Opinion and observation on a world gone crazy

Joe Gill, journalist and game inventor from Brighton, UK

Monday 30 May 2016

What went wrong in Venezuela




The best insider description I've read on what went wrong with Venezuela's leftist experiment - by Ryan Mallett-Outtrim for Counterpunch. A catastrophic currency control system that led to speculation and corruption on a grand scale and emptied the shops. Essentially for fear of changing the Chavez legacy, the government of Maduro acted like a rabbit in the headlights - failing to radically reform or abolish the currency controls that were spiralling toward a full blown crisis:

After over a decade of remaining in check, suddenly inflation began to head upwards in late 2012. This was accompanied by a collapse in the black market value of the Bolivar Fuerte (BSF). For example, in October 2012, I purchased currency on the black market for around BsF13 to the dollar. Six months later, I got around BsF20 for a dollar.

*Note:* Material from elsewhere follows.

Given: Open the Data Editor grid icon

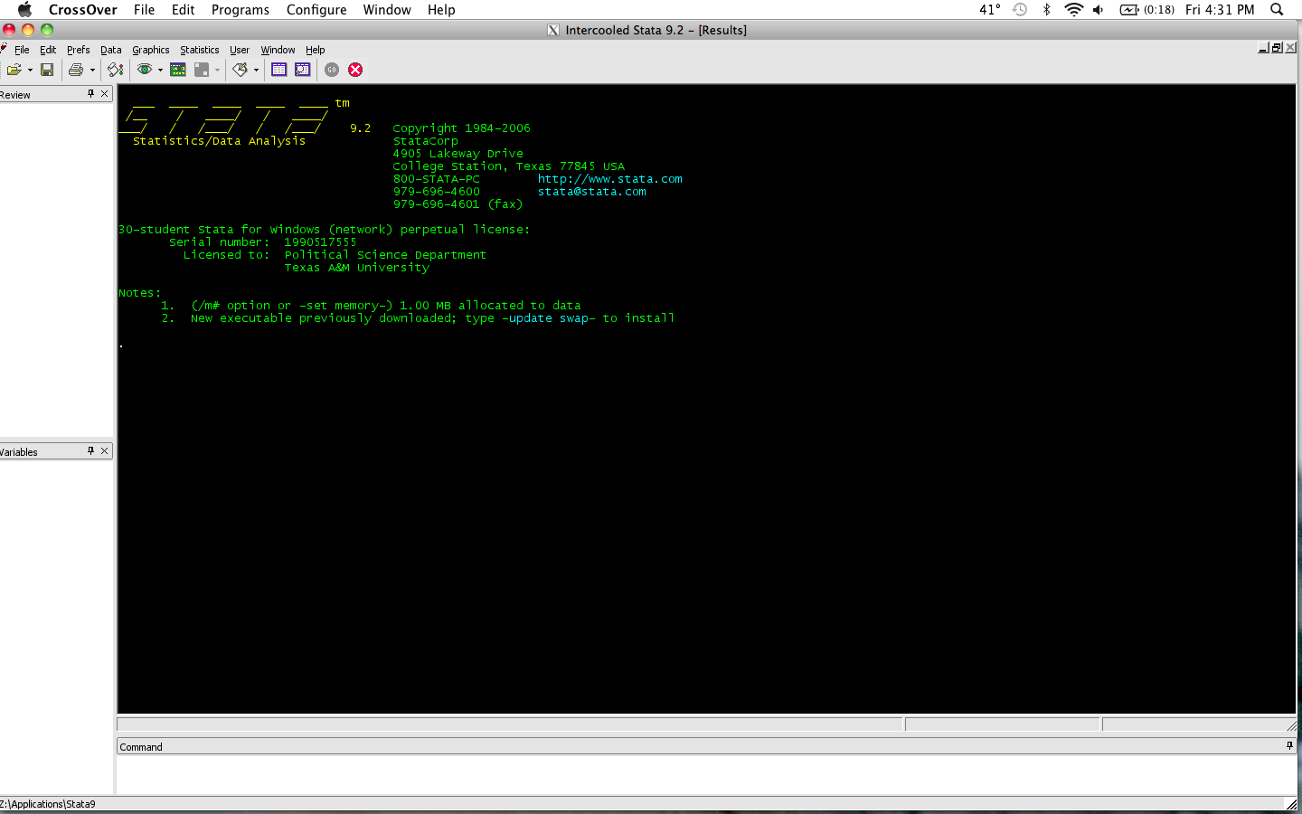Looking at the screenshot, I should tap(278, 70).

This was the beginning of what economist Mark Weisbrot has described as an “inflation depreciation spiral”. The basic idea is that people in Venezuela saw inflation go up, so they traded some of their BsF for US dollars on the black market. ...

In March 2013, the government announced the creation of Sicad, a mechanism through which the state would auction off dollars to private industry. By July, weekly Sicad auctions were being held. At these auctions, BsF were being sold at a rate of around 11 to the dollar. By this point, the black market rate was well over BsF20=US$1, meaning the government was hugely subsidizing access to currency for industry. For every dollar the government sold industry, the government itself was losing a second dollar in its overly generous exchange rate. This is a key piece of the puzzle as to why the inflation-depreciation spiral has become so damaging.

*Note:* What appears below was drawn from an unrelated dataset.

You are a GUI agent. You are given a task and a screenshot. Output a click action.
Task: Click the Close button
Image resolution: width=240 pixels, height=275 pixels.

The Venezuelan state makes money by selling oil on international markets, meaning much of its income is in dollars. Yet much of the state’s day to day expenditures are denominated in BsF (like wages). So, when the BsF drops, the government’s coffers should suddenly start looking a lot better. Unfortunately, the government has dug itself into a hole by effectively subsidizing the value of the BsF through official channels. By keeping the official exchange rate stable even as the BsF plunges on the black market, the government has to pay out more to maintain the former rate. For example, as mentioned back in 2012 the government was losing US$1 for every US$1 it sold through Sicad (assuming the official rate). Today, the Venezuelan government’s lowest exchange rate sells BsF at around 450 to the dollar. On the black market, US$1=BsF1050. Even from the government’s perspective, it’s still basically losing at least a dollar for every dollar it sells. It shouldn’t surprise anyone that under this arrangement, private industry has repeatedly complained the government has failed to deliver enough foreign currency to cover imports. After all, a system like this isn’t sustainable by any stretch of the imagination.
Worse still is the preferential rate, which was consolidated at BsF10=US$1 in March. At that rate, the government is now selling an entire dollar for the same amount of BsF that wouldn’t even fetch 10 cents on the black market. In the past, the government has said this rate accounts for around 70 percent of all official currency exchanges, meaning the government is likely forking out an astronomically high amount of money to keep its exchange system in place, even as it wreaks havoc on every aspect of the economy.
If private industry can’t obtain foreign currency, then it can’t import goods. This is a huge problem in an import dependent country like Venezuela. On top of this, the discrepancy between official and unofficial exchange rates creates its own unique phenomenon not so different from Dutch Disease. Importers are given an incentive to not actually import anything. A great example of this was a once rampant scam known as the carousel. Popular back in the late 2000s, the scam involved an importer applying for foreign currency at one of the government’s preferential rates, then importing a load of the product (such as medical supplies). However, the supplies were never unloaded. Instead, they remained inside the freight truck, and were again exported. Meanwhile, the importer sold their foreign currency allocation on the black market for a nice profit. The importer then applied for more foreign currency to purchase more medical supplies, and drove their freight truck across the border yet again. Under this scheme, the importer made far more money than they ever could through legitimate business activities by simply buying foreign currency cheap from the government and selling it at a higher rate on the black market.